SELECTED PASSAGE.
<<<<

[DTrace-devel] [PATCH 3/7] htab: add dt_htab_insert_unique

Thu Oct 7 20:16:30 PDT 2021

Reviewed-by: Eugene Loh <eugene.loh at oracle.com>

Incidentally, an alternative to introducing new_bucket is, instead of 
setting new_bucket=1, just set no_dups=0.  That is, the "no dups" flag
becomes irrelevant if you're introducing a new bucket anyhow.  Or, 
branch to "add:" only if no_dups==0.  It just seems weird to be using 
both new_bucket and no_dups.  But not a big deal.  So ignore these 
suggestions if they strike you as worse than the problem.

Also, though this is "unrelated" to the patch, I was wondering if you 
could explain the pre-existing code.  We enter the insert function.  We 
look for a match.  If none, we'll add a bucket and therefore check the 
htab size.  If needed, we resize the htab.  At that point, we "retry."  
Why?  If we failed to find a bucket the first time, why should we find 
one now?  Or, are we rerunning the search merely for the side effect of 
recomputing idx?

>>>>

DATA TO PROCESS.
<<<<

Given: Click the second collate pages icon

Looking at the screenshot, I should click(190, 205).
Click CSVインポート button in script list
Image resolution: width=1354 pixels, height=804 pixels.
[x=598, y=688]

>>>>
<<<<

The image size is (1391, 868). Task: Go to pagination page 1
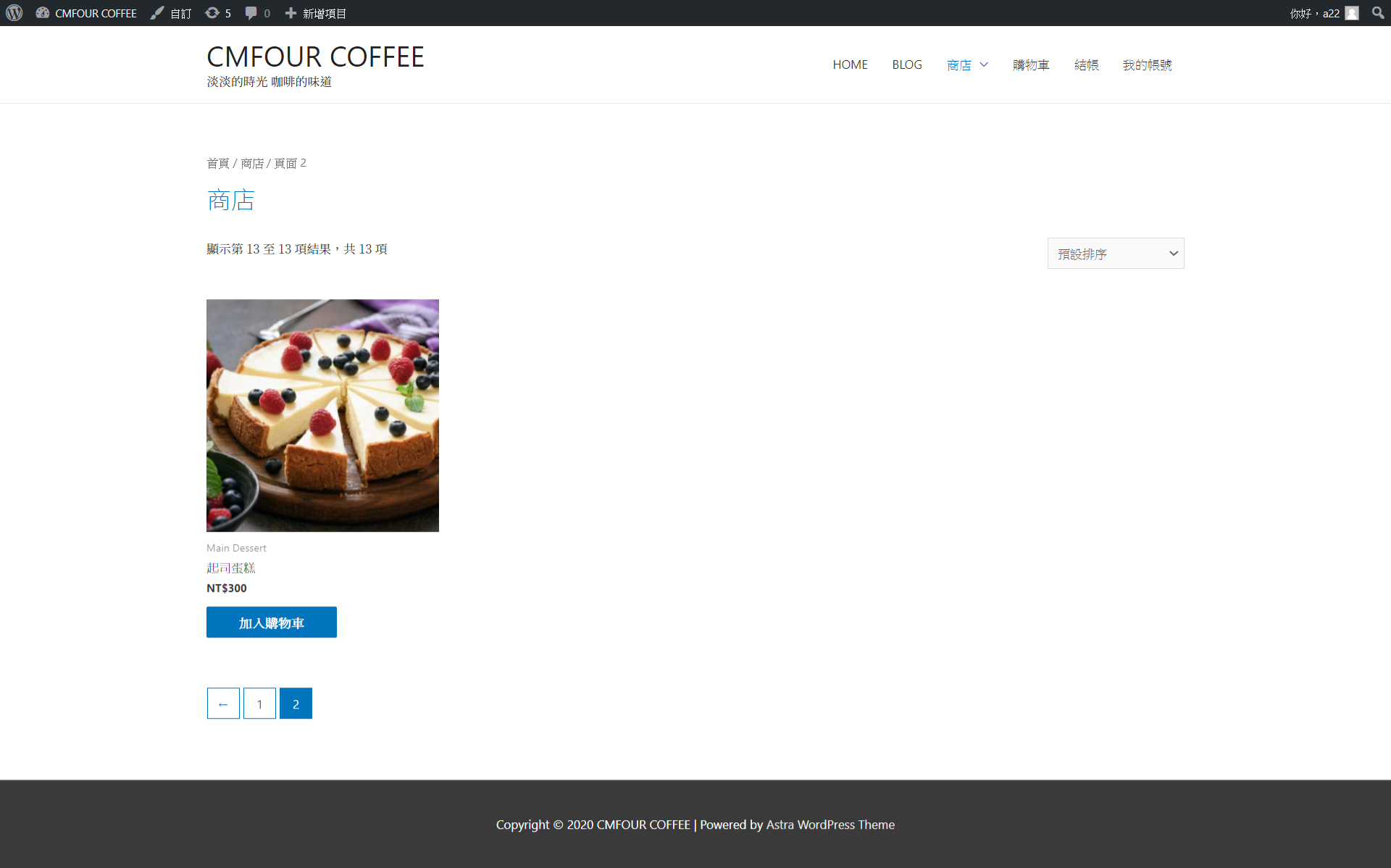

>>>>

STATED GOAL A.
In the entries, copy out the lines beginning with the one that contains "Click CSVインポート button in script list" and continuing through the one that contains "[x=598, y=688]", both included, with no changes.
STATED GOAL B.
Pick up the review message on the dt_htab_insert_unique patch where it stops and continue writing it.
The mailing-list message and the entries have no connection to each other.

OUTPUT A.
Click CSVインポート button in script list
Image resolution: width=1354 pixels, height=804 pixels.
[x=598, y=688]

OUTPUT B.
On 10/5/21 9:38 AM, Nick Alcock wrote:
> Some uses of htabs want to insert items only if they don't already exist
> (duplicates being rather hard to fish out of the htab again).  This is
> doable by doing a lookup first, but when inserting large numbers of
> items, this is a bit of a waste of time, given that insertion already
> knows whether an item matching the key already exists (because it has
> to create a new bucket otherwise).
>
> So split dt_htab_insert into an internal function that can insert dups
> or not, then introduce a new dt_htab_insert_unique that calls it.
>
> Signed-off-by: Nick Alcock <nick.alcock at oracle.com>
> ---
>   libdtrace/dt_htab.c | 26 ++++++++++++++++++++++++--
>   libdtrace/dt_htab.h |  1 +
>   2 files changed, 25 insertions(+), 2 deletions(-)
>
> diff --git a/libdtrace/dt_htab.c b/libdtrace/dt_htab.c
> index 8e99987d06f1..ff80738f17e6 100644
> --- a/libdtrace/dt_htab.c
> +++ b/libdtrace/dt_htab.c
> @@ -119,12 +119,14 @@ static int resize(dt_htab_t *htab)
>   
>   /*
>    * Add an entry to the hashtable.  Resize if necessary, and allocate a new
> - * bucket if necessary.
> + * bucket if necessary.  Optionally skip insertion if this bucket (-> key)
> + * is already present.
>    */
> -int dt_htab_insert(dt_htab_t *htab, void *entry)
> +static int dt_htab_insert_internal(dt_htab_t *htab, void *entry, int no_dups)
>   {
>   	uint32_t	hval = htab->ops->hval(entry);
>   	int		idx;
> +	int		new_bucket = 0;
>   	dt_hbucket_t	*bucket;
>   
>   retry:
> @@ -144,6 +146,7 @@ retry:
>   		goto retry;
>   	}
>   
> +	new_bucket = 1;
>   	bucket = malloc(sizeof(dt_hbucket_t));
>   	if (!bucket)
>   		return -ENOMEM;
> @@ -156,12 +159,31 @@ retry:
>   	htab->nbuckets++;
>   
>   add:
> +	if (!new_bucket && no_dups)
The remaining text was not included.